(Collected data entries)
Start of Block

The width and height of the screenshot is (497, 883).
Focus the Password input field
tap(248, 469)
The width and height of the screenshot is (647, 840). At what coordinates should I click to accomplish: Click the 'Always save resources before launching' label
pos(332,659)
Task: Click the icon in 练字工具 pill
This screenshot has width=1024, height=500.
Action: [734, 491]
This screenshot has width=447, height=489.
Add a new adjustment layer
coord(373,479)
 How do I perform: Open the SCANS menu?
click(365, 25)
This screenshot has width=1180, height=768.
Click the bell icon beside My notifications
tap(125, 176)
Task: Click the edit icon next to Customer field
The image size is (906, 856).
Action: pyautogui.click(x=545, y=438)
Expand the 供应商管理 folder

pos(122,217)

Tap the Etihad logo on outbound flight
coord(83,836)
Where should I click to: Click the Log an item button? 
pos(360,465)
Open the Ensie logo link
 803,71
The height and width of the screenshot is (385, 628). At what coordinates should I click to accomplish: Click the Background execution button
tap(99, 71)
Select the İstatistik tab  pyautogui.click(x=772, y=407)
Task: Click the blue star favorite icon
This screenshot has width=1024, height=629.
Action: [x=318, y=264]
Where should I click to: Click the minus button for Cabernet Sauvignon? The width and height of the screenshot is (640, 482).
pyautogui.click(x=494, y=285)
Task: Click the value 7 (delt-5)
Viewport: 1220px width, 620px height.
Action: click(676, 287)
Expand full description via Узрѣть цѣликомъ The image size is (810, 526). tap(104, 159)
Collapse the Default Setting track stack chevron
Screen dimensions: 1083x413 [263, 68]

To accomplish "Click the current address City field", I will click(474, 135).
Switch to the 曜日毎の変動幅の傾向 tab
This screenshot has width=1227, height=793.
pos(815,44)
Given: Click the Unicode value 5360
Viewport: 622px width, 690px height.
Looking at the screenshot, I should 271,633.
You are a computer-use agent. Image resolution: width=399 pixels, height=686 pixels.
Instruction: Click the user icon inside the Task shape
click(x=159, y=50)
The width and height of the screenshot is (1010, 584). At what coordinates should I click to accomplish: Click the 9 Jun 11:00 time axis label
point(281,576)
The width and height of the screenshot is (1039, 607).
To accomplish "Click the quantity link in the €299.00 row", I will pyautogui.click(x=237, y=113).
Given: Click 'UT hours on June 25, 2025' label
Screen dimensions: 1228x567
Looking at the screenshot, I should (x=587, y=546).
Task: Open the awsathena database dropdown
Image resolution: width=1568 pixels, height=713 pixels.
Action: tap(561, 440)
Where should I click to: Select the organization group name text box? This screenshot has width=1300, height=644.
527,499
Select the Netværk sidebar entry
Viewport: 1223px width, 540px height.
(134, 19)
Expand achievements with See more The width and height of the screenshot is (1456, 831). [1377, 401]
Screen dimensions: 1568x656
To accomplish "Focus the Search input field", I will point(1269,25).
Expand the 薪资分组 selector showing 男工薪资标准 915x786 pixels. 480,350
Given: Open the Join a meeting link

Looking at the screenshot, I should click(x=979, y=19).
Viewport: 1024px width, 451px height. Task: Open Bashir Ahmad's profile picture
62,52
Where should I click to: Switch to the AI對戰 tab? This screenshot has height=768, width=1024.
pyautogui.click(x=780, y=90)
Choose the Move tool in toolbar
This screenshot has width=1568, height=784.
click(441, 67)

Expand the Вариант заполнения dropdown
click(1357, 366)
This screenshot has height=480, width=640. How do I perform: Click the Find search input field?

End of Block

Goal of the exercise: What is needed is an exact repetition of all the entries above.

Exercise result:
The width and height of the screenshot is (497, 883).
Focus the Password input field
tap(248, 469)
The width and height of the screenshot is (647, 840). At what coordinates should I click to accomplish: Click the 'Always save resources before launching' label
pos(332,659)
Task: Click the icon in 练字工具 pill
This screenshot has width=1024, height=500.
Action: [734, 491]
This screenshot has width=447, height=489.
Add a new adjustment layer
coord(373,479)
 How do I perform: Open the SCANS menu?
click(365, 25)
This screenshot has width=1180, height=768.
Click the bell icon beside My notifications
tap(125, 176)
Task: Click the edit icon next to Customer field
The image size is (906, 856).
Action: pyautogui.click(x=545, y=438)
Expand the 供应商管理 folder

pos(122,217)

Tap the Etihad logo on outbound flight
coord(83,836)
Where should I click to: Click the Log an item button? 
pos(360,465)
Open the Ensie logo link
 803,71
The height and width of the screenshot is (385, 628). At what coordinates should I click to accomplish: Click the Background execution button
tap(99, 71)
Select the İstatistik tab  pyautogui.click(x=772, y=407)
Task: Click the blue star favorite icon
This screenshot has width=1024, height=629.
Action: [x=318, y=264]
Where should I click to: Click the minus button for Cabernet Sauvignon? The width and height of the screenshot is (640, 482).
pyautogui.click(x=494, y=285)
Task: Click the value 7 (delt-5)
Viewport: 1220px width, 620px height.
Action: click(676, 287)
Expand full description via Узрѣть цѣликомъ The image size is (810, 526). tap(104, 159)
Collapse the Default Setting track stack chevron
Screen dimensions: 1083x413 [263, 68]

To accomplish "Click the current address City field", I will click(474, 135).
Switch to the 曜日毎の変動幅の傾向 tab
This screenshot has width=1227, height=793.
pos(815,44)
Given: Click the Unicode value 5360
Viewport: 622px width, 690px height.
Looking at the screenshot, I should 271,633.
You are a computer-use agent. Image resolution: width=399 pixels, height=686 pixels.
Instruction: Click the user icon inside the Task shape
click(x=159, y=50)
The width and height of the screenshot is (1010, 584). At what coordinates should I click to accomplish: Click the 9 Jun 11:00 time axis label
point(281,576)
The width and height of the screenshot is (1039, 607).
To accomplish "Click the quantity link in the €299.00 row", I will pyautogui.click(x=237, y=113).
Given: Click 'UT hours on June 25, 2025' label
Screen dimensions: 1228x567
Looking at the screenshot, I should (x=587, y=546).
Task: Open the awsathena database dropdown
Image resolution: width=1568 pixels, height=713 pixels.
Action: tap(561, 440)
Where should I click to: Select the organization group name text box? This screenshot has width=1300, height=644.
527,499
Select the Netværk sidebar entry
Viewport: 1223px width, 540px height.
(134, 19)
Expand achievements with See more The width and height of the screenshot is (1456, 831). [1377, 401]
Screen dimensions: 1568x656
To accomplish "Focus the Search input field", I will point(1269,25).
Expand the 薪资分组 selector showing 男工薪资标准 915x786 pixels. 480,350
Given: Open the Join a meeting link

Looking at the screenshot, I should click(x=979, y=19).
Viewport: 1024px width, 451px height. Task: Open Bashir Ahmad's profile picture
62,52
Where should I click to: Switch to the AI對戰 tab? This screenshot has height=768, width=1024.
pyautogui.click(x=780, y=90)
Choose the Move tool in toolbar
This screenshot has width=1568, height=784.
click(441, 67)

Expand the Вариант заполнения dropdown
click(1357, 366)
This screenshot has height=480, width=640. How do I perform: Click the Find search input field?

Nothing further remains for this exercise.